Owners of these enterprises claim they run innocent contests, an opinion shared in 2010 by a Toledo Municipal Court judge. But they look more like unregulated gambling, in which owners don’t have to tell players the odds of winning.

Some sweepstakes parlors have been raided and closed for illegal payouts. Police fear they will increase the crime rate in neighborhoods where they operate.

Most Internet cafés are in business to make their owners rich. In Ohio, it’s estimated to be a $1 billion business, much of it diverted from regulated casino gambling, whose profits benefit local governments and schools. But some are run by nonprofits such as churches, where they have replaced bingo, a real game of chance.

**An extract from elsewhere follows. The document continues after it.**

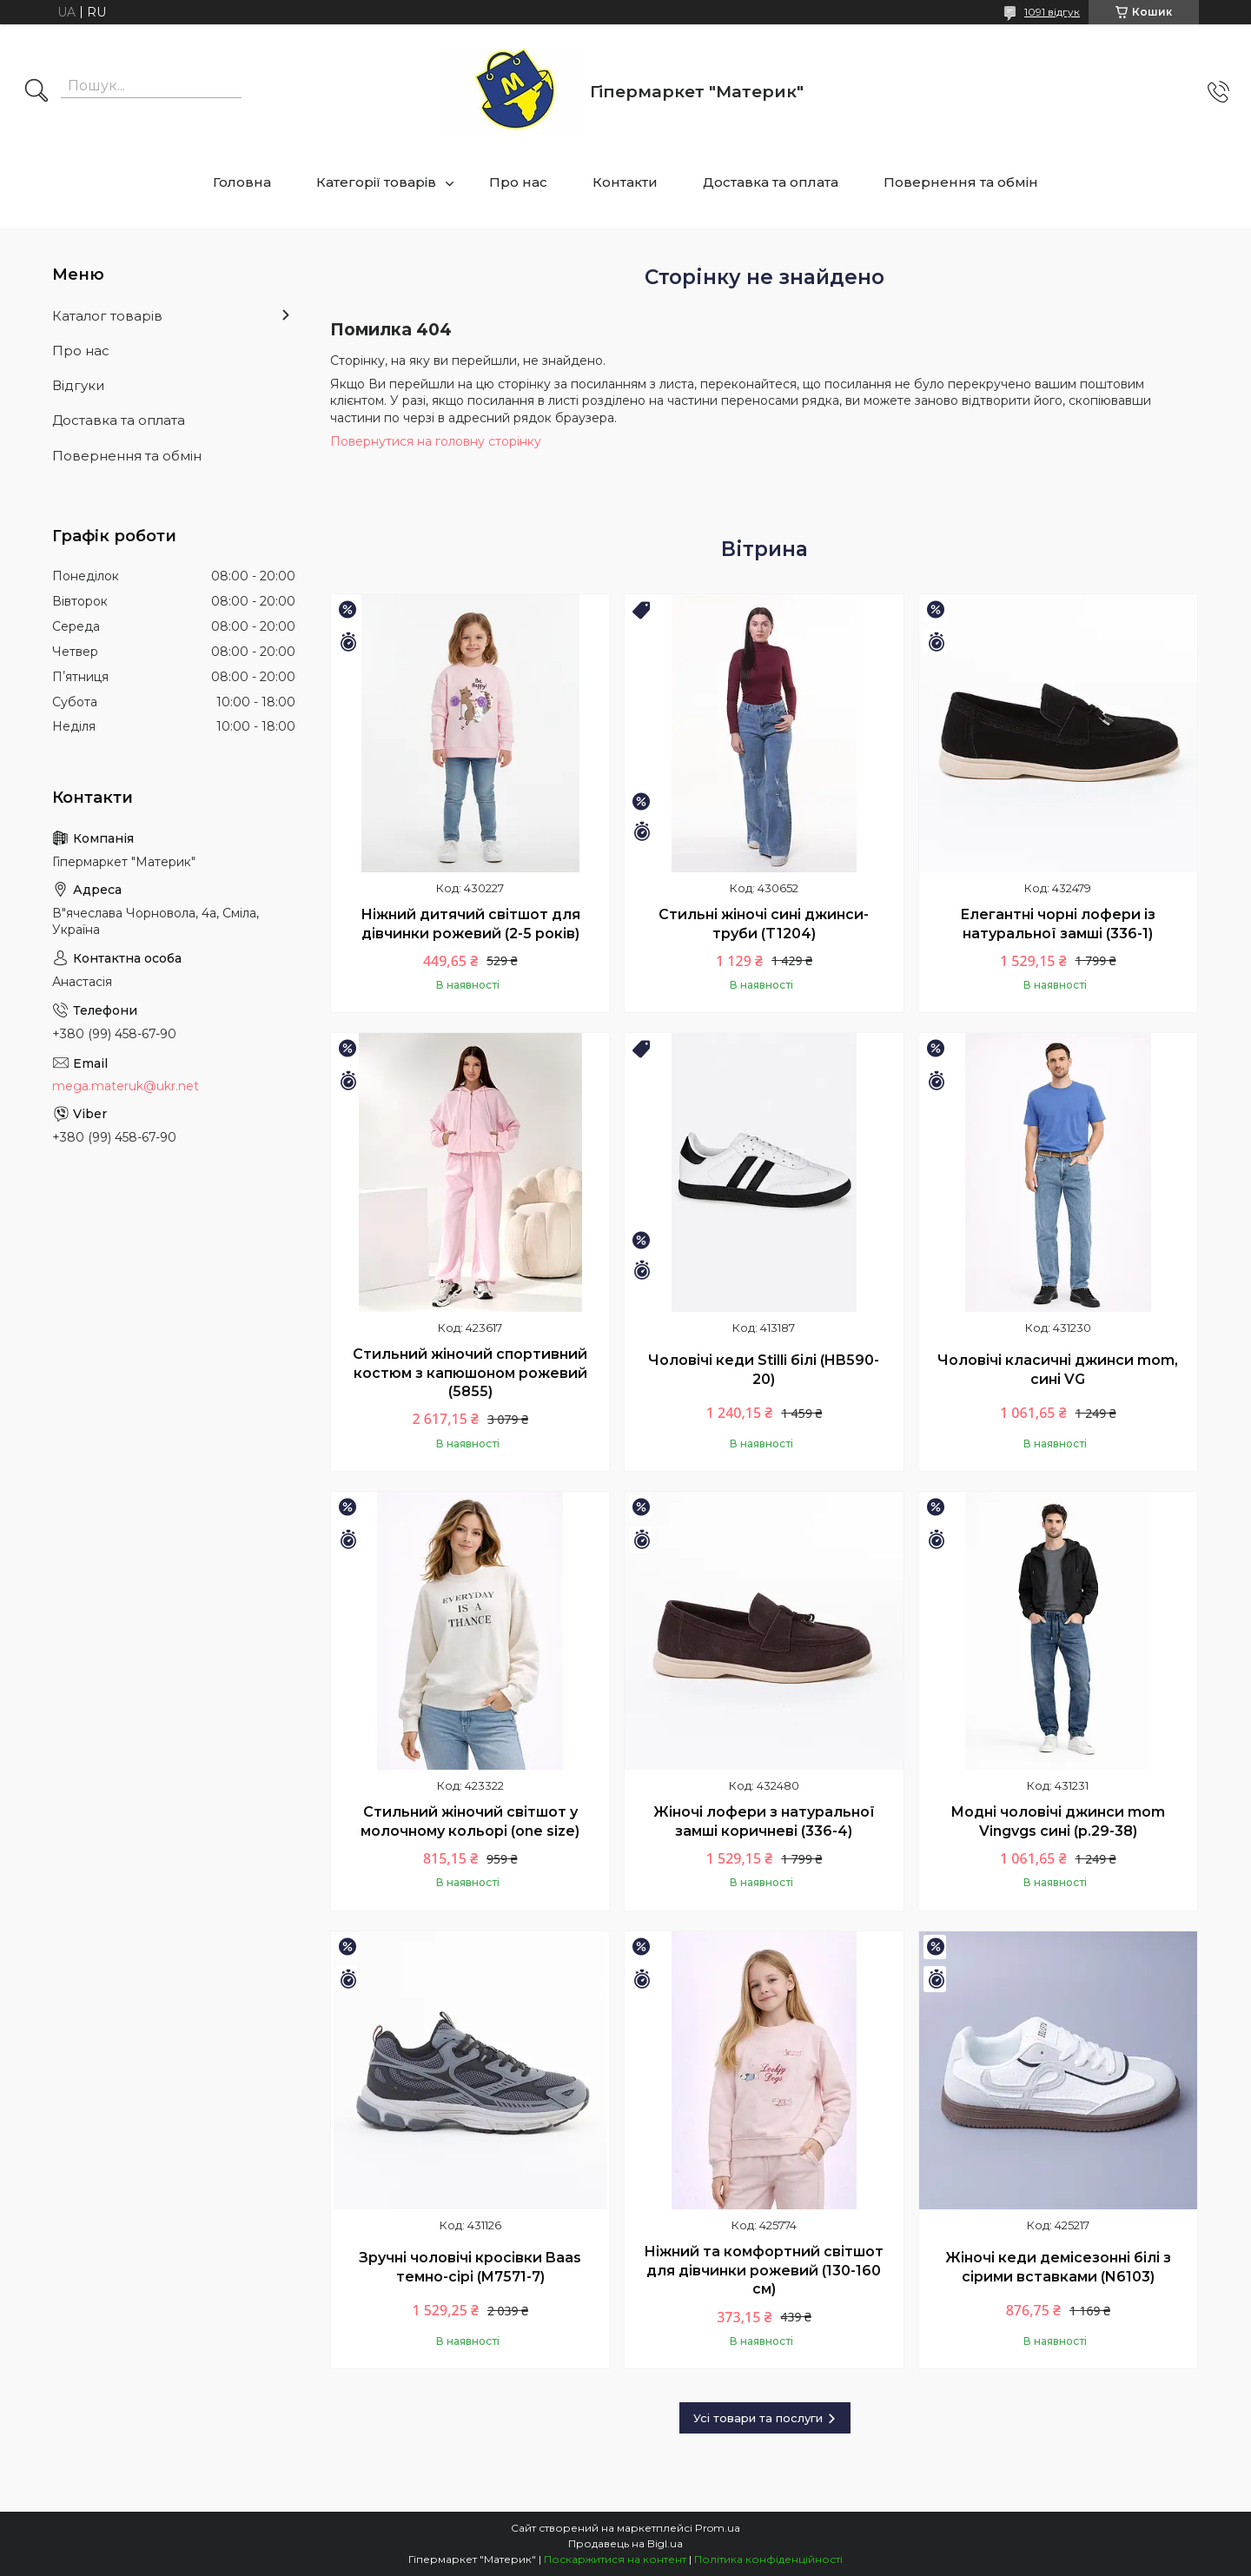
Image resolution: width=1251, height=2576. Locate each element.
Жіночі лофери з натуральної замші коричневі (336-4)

Because of the lack of state regulation, Toledo City Council passed an ordinance last summer that requires Internet cafés to obtain a city license and pay a fee for each computer terminal. The state also has imposed a moratorium on new cafés until mid-2013, to stop the proliferation until lawmakers can decide what to do about them.

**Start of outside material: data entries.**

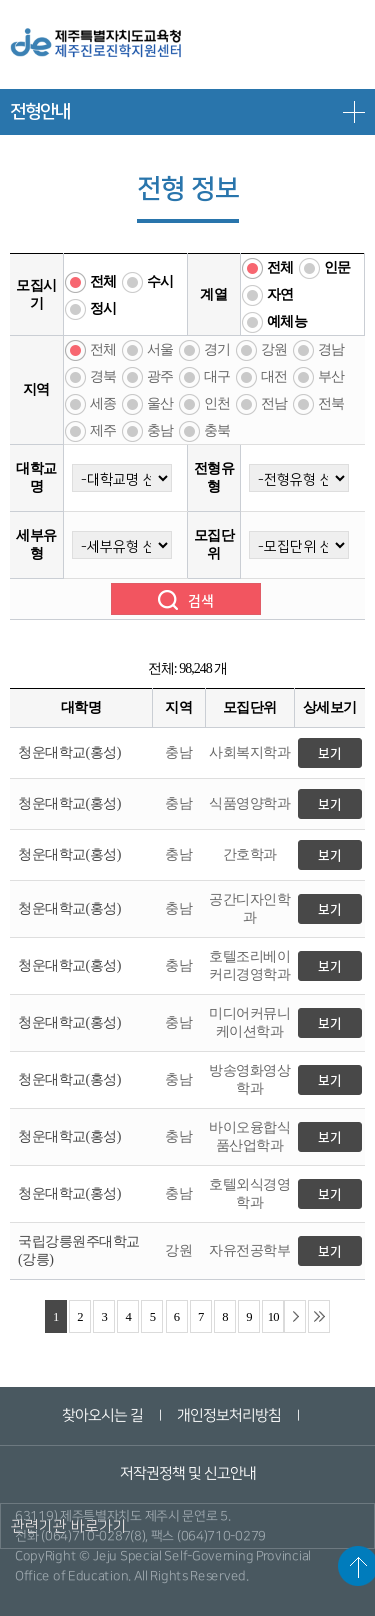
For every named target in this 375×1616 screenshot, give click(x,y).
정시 (103, 308)
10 (273, 1317)
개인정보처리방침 (229, 1415)
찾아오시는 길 (102, 1415)
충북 (217, 430)
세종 (103, 403)
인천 (217, 403)
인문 (337, 267)
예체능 (287, 321)
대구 (217, 376)
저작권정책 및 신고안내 (187, 1473)
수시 (160, 281)
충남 (160, 430)
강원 (274, 349)
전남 (274, 403)
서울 (160, 349)
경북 (103, 376)
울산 (160, 403)
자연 (280, 294)
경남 (331, 349)
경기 (217, 349)
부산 (331, 376)
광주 (160, 376)
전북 (331, 403)
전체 (103, 281)
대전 (274, 376)
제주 (103, 430)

Rossford and other communities have set rules to govern the shady businesses. But a hodgepodge of local regulations is not the answer. Nor are state laws that stop short of banning the cafés.

Rep. Matt Huffman (R., Lima) has introduced a bill he says would put Internet cafés out of business. Lame-duck lawmakers in Columbus appear eager to help. But there’s concern that the bill will subject Web-based sweepstakes to regulation rather than the outright ban preferred by Mr. DeWine, the Ohio Prosecuting Attorneys Association, and the Ohio Fraternal Order of Police.

Mr. Huffman’s bill should not give Internet cafés a second life under some dubious lottery designation. They should be banned. Ohio does not need a storefront gambling parlor on every street corner and in every strip mall.